REFERENDUM EN COTE D'IVOIRE : Mission terminée pour Alassane Ouattara ?

Le président ivoirien, Alassane Ouattara, a qualifié, jeudi, 3 novembre, de "plébiscite" la victoire écrasante avec 93,42% des suffrages en faveur de la nouvelle Constitution lors du référendum de dimanche.
"42,42% de participation, 93,42% de oui (…), c'est vraiment un plébiscite", a-t-il déclaré en ouverture du conseil des ministres, estimant que "le taux de participation de 42% (était) un bon taux pour un référendum".
Alassane Ouattara n'a pas tort, le référendum pour la constitution, ne revêtant pas les mêmes enjeux que des élections présidentielle ou législatives. Sans forcer le trait, il faut, plutôt, mettre l'accent sur le pourcentage de 93,42% que sur celui de 42,42%.

L’opposition ivoirienne avait, de son côté, appelé au boycottage du scrutin. "Ce sont des chiffres manifestement truqués qui ne correspondent pas à la réalité. Nous avons tous été témoins du désert électoral (de dimanche)", a, notamment, estimé Pascal Affi N'Guessan, le président du principal parti d'opposition, le Front populaire ivoirien (FPI) fondé par l'ancien président, Laurent Gbagbo, actuellement, en prison à La Haye à cause, justement, de son refus de reconnaître sa défaite pendant la présidentielle de 2010.

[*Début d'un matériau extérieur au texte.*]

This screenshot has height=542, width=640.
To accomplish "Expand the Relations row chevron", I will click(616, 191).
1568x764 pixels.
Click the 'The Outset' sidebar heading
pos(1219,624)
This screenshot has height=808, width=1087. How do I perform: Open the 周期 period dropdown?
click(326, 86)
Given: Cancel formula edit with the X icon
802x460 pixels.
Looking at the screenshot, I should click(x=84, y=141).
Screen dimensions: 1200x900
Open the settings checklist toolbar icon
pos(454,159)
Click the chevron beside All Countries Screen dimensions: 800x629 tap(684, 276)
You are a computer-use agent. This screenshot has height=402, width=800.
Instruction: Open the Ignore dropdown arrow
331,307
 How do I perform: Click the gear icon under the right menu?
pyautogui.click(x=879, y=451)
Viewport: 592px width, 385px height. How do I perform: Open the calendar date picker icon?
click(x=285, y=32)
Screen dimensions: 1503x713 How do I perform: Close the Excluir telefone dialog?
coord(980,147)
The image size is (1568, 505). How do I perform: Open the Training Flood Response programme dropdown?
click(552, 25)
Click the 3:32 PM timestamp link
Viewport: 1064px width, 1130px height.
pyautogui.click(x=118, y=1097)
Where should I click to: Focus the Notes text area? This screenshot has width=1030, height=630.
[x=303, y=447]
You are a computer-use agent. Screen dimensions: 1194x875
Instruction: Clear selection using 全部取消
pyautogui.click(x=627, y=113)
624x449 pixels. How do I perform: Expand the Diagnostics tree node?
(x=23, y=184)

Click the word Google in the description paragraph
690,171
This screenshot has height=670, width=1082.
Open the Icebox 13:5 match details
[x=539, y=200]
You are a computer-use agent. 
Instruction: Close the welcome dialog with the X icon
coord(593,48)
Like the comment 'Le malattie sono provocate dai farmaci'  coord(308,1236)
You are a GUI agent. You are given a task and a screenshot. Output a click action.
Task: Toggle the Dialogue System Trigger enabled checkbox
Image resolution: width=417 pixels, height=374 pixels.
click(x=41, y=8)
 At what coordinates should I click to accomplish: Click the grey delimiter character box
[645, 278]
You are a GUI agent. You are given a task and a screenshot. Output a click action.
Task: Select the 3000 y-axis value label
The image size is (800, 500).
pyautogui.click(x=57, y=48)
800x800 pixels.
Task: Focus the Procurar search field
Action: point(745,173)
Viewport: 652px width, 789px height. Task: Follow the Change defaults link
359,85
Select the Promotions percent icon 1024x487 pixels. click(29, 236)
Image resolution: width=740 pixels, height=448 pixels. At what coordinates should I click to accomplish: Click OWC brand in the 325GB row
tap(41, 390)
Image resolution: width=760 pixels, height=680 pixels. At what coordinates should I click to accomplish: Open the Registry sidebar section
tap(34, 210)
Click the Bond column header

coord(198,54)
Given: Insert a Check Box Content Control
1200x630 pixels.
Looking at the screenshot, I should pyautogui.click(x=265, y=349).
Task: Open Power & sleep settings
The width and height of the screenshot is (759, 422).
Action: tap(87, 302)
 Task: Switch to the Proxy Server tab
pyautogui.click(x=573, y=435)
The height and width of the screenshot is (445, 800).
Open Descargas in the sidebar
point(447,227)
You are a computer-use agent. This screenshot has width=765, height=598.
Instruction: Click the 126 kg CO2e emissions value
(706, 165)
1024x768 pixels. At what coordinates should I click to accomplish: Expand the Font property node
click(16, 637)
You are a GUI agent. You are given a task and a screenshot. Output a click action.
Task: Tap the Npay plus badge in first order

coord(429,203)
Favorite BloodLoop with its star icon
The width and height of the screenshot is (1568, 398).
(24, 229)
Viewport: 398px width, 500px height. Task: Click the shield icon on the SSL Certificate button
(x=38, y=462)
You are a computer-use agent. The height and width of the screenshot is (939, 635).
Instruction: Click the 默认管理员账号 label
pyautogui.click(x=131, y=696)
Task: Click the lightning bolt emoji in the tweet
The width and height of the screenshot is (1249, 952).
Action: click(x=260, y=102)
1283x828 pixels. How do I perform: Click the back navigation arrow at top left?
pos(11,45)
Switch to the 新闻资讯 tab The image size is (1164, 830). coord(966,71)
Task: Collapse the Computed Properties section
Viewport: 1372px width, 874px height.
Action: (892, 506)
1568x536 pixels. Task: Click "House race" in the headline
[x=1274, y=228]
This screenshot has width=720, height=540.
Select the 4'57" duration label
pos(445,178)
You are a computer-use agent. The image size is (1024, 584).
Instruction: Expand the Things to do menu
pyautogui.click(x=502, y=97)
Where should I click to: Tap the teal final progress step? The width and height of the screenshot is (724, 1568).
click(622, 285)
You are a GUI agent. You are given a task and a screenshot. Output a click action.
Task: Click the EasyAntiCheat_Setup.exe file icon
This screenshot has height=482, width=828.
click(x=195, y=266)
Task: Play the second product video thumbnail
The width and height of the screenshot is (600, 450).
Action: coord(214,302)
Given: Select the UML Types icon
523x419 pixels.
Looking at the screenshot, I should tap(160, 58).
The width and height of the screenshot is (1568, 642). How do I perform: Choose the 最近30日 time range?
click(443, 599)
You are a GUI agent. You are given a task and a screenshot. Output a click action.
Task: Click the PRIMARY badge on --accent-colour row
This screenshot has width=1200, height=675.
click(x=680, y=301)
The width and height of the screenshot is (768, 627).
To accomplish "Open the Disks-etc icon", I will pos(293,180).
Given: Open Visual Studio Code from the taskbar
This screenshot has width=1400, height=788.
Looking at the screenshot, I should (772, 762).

La Côte d'Ivoire va, donc, entrer dans sa IIIe République, une fois les résultats du référendum validés par le Conseil constitutionnel (une formalité) et le texte promulgué par le président, ce qui devrait se faire dans les prochains jours.

Selon le pouvoir, la nouvelle Constitution, voulue par le président Ouattara, devait permettre de tourner la page d'une décennie de crise politico-militaire, notamment, en évacuant le concept d'"ivoirité", permettant de clarifier les conditions d'éligibilité du président.

Ses détracteurs avaient reproché à Alassane Ouattara, son origine burkinabè, et contesté son éligibilité (il n'avait pu se présenter que grâce à un décret). Ce concept d'"ivoirité" a miné la stabilité du pays pendant plus de dix ans.

Le projet prévoit, aussi, la création d'un poste de vice-président qui alimente les fantasmes. En outre, ce texte crée un Sénat, institutionnalise la Chambre des rois et chefs traditionnels et étend le domaine de compétence du Conseil économique et social à l'environnement. Bref, il essaie de partager le pouvoir à un plus grand nombre de dignitaires, qui, souvent, restent sans rien faire. La nouvelle constitution aura l'avantage de les occuper, de leur montrer qu'ils sont utiles à la Côte d'Ivoire.

Ultime critique avancée par ses détracteurs : la nouvelle constitution est libérale à tribord à l'image de son concepteur, Alassane Ouattara, au point qu'il permettrait à l'ancien président du Faso, Blaise Compaoré (sur notre photo avec Alassane Ouattara en 2013 à Yamoussoukro), en exil, en Côte d'Ivoire et qui venait d'acquérir la nationalité ivoirienne, par le biais de son épouse, Chantal, de briguer la présidentielle de la Côte d'Ivoire. Vrai ou faux ? Le Conseil constitutionnel devra, tôt ou tard, éclairer les Ivoiriens sur ce point.